▶ [To do]
All lines holding the word "more" are to be copied from the records beneath.

------------------------------------

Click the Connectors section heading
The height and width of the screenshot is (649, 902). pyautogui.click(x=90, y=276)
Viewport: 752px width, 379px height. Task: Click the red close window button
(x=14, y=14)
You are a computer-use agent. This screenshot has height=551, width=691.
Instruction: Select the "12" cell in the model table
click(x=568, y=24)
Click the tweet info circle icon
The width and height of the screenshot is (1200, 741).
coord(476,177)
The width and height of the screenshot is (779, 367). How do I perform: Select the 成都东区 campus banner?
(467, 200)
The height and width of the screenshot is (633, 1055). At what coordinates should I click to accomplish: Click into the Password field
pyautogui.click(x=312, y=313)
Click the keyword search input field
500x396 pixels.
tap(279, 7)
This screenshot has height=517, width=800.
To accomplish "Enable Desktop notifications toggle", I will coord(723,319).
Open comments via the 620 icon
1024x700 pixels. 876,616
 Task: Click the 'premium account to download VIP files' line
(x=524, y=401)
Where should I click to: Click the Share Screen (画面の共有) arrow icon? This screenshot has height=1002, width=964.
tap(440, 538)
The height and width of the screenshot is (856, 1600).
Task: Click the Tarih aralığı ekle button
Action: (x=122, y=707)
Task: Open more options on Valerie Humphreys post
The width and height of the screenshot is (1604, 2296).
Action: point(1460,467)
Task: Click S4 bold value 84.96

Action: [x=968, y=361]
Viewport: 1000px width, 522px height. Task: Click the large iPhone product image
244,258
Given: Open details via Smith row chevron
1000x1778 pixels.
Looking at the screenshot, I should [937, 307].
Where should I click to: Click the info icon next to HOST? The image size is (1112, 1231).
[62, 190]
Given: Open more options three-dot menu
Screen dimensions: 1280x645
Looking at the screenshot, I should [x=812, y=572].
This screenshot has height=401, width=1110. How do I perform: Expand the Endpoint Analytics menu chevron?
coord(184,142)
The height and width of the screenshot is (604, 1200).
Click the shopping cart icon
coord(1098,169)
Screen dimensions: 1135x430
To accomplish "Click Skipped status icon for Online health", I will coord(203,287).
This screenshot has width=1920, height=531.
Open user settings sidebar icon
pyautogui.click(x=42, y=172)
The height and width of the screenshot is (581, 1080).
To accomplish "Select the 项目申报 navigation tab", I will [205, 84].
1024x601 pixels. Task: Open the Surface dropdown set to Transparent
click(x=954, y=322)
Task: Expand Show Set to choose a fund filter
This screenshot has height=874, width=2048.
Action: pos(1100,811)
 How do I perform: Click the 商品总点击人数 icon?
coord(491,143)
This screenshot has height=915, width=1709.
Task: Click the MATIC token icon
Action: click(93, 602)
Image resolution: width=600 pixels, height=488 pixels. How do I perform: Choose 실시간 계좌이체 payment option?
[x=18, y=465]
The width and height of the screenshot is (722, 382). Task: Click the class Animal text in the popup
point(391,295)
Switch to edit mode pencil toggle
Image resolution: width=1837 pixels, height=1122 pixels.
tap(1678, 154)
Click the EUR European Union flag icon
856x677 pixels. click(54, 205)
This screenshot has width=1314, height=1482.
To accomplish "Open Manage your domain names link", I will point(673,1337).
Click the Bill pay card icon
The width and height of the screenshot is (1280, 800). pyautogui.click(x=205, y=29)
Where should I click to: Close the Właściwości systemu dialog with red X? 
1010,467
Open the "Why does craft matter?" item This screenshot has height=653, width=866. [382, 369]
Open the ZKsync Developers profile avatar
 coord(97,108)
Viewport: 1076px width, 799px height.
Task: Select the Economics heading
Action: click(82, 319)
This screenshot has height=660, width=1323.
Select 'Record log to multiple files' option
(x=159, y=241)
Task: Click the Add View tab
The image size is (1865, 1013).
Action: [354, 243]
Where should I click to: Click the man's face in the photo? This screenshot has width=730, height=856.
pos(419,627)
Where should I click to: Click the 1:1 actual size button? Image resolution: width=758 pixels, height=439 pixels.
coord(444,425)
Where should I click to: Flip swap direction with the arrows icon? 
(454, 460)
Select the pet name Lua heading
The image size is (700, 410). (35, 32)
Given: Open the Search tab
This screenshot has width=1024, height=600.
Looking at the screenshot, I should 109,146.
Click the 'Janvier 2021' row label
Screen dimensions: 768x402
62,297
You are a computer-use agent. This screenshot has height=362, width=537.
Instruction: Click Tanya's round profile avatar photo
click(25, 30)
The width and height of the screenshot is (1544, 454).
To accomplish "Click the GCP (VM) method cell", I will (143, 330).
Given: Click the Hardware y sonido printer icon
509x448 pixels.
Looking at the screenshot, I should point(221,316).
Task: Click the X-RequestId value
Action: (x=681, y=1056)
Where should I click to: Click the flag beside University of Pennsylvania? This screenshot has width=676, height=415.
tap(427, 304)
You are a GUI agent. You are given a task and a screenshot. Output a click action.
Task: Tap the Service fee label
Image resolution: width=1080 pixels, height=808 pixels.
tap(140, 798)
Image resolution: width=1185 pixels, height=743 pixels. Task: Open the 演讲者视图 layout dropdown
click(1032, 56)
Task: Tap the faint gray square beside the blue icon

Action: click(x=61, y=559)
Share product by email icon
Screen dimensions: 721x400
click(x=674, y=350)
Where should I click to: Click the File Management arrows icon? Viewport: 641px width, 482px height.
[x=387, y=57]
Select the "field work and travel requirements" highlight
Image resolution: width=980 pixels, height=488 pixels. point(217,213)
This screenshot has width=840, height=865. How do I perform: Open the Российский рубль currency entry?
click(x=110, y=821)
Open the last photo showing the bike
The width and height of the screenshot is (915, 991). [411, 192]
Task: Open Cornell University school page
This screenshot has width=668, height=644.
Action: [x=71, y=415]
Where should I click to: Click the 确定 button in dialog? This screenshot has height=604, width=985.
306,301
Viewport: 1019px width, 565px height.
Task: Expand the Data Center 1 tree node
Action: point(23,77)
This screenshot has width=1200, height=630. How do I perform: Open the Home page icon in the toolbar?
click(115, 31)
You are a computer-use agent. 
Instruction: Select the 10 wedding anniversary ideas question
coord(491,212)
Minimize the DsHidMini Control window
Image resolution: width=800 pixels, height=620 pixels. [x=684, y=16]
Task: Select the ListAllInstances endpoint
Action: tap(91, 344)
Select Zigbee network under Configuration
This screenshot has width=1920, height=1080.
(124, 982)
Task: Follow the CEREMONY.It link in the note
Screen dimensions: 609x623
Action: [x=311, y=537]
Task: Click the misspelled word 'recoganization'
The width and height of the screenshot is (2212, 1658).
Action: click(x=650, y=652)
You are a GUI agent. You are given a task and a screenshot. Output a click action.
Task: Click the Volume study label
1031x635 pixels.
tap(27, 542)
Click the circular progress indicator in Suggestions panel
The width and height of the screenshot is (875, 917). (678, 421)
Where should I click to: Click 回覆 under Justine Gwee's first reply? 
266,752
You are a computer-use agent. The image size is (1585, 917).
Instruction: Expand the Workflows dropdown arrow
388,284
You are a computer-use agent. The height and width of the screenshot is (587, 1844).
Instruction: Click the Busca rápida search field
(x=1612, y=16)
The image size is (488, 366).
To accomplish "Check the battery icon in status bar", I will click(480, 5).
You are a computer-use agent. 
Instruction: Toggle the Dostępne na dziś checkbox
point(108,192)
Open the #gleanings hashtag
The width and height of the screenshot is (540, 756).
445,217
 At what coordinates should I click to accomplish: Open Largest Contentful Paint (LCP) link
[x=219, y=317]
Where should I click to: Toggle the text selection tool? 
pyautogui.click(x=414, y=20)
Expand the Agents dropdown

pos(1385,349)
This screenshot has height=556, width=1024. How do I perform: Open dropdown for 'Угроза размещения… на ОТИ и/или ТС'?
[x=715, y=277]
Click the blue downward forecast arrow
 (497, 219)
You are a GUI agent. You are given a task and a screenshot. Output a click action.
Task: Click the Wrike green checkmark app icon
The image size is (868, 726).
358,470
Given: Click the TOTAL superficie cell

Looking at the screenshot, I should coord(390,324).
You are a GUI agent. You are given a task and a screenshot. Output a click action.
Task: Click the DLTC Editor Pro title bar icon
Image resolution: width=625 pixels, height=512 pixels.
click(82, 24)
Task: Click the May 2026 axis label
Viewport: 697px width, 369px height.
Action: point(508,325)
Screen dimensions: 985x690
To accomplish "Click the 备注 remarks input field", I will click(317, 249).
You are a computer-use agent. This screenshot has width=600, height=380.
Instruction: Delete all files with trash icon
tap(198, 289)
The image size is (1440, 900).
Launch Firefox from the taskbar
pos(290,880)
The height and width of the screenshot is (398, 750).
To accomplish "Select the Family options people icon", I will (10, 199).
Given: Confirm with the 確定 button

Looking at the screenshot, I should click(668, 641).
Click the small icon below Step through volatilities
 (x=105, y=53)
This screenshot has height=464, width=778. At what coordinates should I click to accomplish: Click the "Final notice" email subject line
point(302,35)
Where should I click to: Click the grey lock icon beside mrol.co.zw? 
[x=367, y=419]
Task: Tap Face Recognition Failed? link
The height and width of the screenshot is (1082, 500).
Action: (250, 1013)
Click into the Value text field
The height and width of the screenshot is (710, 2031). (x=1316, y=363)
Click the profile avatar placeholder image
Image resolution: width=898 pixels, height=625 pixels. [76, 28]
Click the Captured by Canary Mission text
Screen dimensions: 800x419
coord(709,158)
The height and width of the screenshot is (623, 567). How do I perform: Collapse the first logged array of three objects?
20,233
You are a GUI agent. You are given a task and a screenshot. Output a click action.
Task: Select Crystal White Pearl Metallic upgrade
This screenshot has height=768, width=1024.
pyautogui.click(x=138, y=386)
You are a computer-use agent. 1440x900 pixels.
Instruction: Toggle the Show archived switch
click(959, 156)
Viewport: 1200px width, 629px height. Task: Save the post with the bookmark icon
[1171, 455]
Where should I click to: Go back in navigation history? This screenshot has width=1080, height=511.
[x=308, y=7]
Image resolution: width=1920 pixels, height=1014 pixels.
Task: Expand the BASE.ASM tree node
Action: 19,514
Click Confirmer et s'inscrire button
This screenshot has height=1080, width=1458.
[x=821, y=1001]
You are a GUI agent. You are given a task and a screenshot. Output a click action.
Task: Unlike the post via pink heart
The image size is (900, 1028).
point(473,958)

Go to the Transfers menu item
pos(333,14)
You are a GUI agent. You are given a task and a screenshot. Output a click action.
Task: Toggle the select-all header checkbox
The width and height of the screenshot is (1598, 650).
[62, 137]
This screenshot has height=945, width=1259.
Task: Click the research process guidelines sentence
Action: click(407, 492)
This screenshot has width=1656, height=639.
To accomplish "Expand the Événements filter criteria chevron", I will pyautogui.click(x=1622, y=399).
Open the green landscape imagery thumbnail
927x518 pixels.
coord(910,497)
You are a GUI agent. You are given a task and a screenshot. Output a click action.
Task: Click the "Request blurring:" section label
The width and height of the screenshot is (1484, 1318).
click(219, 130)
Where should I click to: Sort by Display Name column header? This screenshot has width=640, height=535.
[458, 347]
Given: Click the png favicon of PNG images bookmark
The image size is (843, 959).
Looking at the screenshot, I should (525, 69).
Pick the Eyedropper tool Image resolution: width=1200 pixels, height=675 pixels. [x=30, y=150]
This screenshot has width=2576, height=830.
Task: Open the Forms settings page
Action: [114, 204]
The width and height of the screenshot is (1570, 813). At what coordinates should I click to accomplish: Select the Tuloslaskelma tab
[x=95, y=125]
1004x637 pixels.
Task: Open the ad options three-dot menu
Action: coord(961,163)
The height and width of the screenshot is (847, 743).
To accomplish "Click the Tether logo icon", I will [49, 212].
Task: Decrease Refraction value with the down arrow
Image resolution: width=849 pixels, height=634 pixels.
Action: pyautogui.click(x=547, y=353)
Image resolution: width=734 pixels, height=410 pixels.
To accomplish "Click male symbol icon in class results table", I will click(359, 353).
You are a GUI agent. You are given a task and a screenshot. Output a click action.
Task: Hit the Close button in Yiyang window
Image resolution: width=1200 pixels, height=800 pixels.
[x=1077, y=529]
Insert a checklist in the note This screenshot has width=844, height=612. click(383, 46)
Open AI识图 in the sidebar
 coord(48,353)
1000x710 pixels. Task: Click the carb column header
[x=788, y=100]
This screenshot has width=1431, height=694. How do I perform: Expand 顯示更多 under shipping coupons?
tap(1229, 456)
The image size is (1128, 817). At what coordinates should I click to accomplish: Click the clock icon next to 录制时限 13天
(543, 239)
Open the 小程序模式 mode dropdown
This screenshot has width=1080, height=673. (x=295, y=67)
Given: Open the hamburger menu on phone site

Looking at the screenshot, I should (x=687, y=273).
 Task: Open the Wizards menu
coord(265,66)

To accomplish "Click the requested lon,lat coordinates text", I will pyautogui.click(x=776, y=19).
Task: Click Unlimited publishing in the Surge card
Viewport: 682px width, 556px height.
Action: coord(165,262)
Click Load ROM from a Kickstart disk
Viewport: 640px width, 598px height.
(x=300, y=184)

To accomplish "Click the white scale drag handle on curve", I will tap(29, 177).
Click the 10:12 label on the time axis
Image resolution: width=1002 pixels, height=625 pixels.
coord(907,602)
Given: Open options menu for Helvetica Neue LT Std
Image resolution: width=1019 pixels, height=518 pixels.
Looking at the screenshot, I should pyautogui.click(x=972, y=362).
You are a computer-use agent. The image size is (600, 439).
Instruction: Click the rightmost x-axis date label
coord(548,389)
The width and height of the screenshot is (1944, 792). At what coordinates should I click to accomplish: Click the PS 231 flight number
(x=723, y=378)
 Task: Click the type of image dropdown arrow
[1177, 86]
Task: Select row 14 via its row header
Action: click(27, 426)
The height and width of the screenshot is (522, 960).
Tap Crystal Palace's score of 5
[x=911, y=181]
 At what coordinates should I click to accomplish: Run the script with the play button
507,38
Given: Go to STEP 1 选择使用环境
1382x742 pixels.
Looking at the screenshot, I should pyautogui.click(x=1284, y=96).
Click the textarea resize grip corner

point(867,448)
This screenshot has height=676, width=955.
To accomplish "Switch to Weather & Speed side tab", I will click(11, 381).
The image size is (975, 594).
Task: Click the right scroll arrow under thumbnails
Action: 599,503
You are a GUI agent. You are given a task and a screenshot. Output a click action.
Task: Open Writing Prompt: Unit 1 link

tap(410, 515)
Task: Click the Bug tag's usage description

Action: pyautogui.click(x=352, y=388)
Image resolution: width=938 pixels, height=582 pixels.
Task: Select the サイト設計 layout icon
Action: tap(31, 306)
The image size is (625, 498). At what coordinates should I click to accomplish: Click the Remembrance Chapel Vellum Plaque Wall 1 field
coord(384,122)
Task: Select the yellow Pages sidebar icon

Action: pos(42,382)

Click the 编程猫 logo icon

------------------------------------

▶ [Solution to the problem]
Task: Open more options on Valerie Humphreys post
Given: Open more options three-dot menu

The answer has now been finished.